What’s Up With Google's Bouncy Ball Logo?
Google launched another Google Doodle guessing game Tuesday, with a new interactive Google logo that you can manipulate with your mouse. Google replaced its static logo with a set of dynamic colored balls that make up the Google logo. Move your mouse pointer near the logo and all the balls disperse and don't settle down until the pointer stops moving.

It's a lot of fun to try out, and will most likely be blamed for another dramatic dip in worldwide productivity. Another neat trick you can do is to get the balls to move by shaking your browser window.

What's behind Google's balls?

It's not clear what prompted Google to launch the playful design, but many are guessing it's a celebration of Google's anniversary. The company was incorporated on September 7, 1998.

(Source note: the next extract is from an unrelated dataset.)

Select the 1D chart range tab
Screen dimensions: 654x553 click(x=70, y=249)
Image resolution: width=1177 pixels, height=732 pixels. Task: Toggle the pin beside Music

Softpedia points out that Google's logo is a JavaScript-based particle movement simulator, suggesting the logo may be in honor of a scientific achievement or notable personality. You may remember that Google released a series of sci-fi related Google Doodles in September 2009 to celebrate the 143rd birthday of author H.G. Wells. So this may be the first doodle in a series of tributes just like last year.

Modern Web

Whatever the occasion for Google's new Doodle, the search giant's design team has also used the occasion to show off the capabilities of modern Web technologies. The logo depends largely on JavaScript to create the particle simulator effect.

This is the fourth interactive design that Google has used on its front page. In January the search giant celebrate Isaac Newton's birthday with a falling apple animation, according to Search Engine Land. In May, Google turned its logo into a Pac-Man game to celebrate the iconic video game's 30th anniversary. Most recently, the Google logo was changed to an interactive Buckyball on September 4 to celebrate the 25th anniversary of its discovery. The Buckyball, also known as the Buckminsterfullerene C60 is a molecule made entirely of carbon. It was named after the engineer and architect Richard Buckminster Fuller who invented the geodesic dome. The Buckyball is one of many tech-related silver anniversaries being celebrated in 2010.

One More possibility

It's also worth noting that JavaScript was first released on September 1995 under the name LiveScript as part of Netscape Navigator 2.0, according to JavaScript Basics by Christian Wenz. So maybe this doodle has something to do with the 15th anniversary of JavaScript.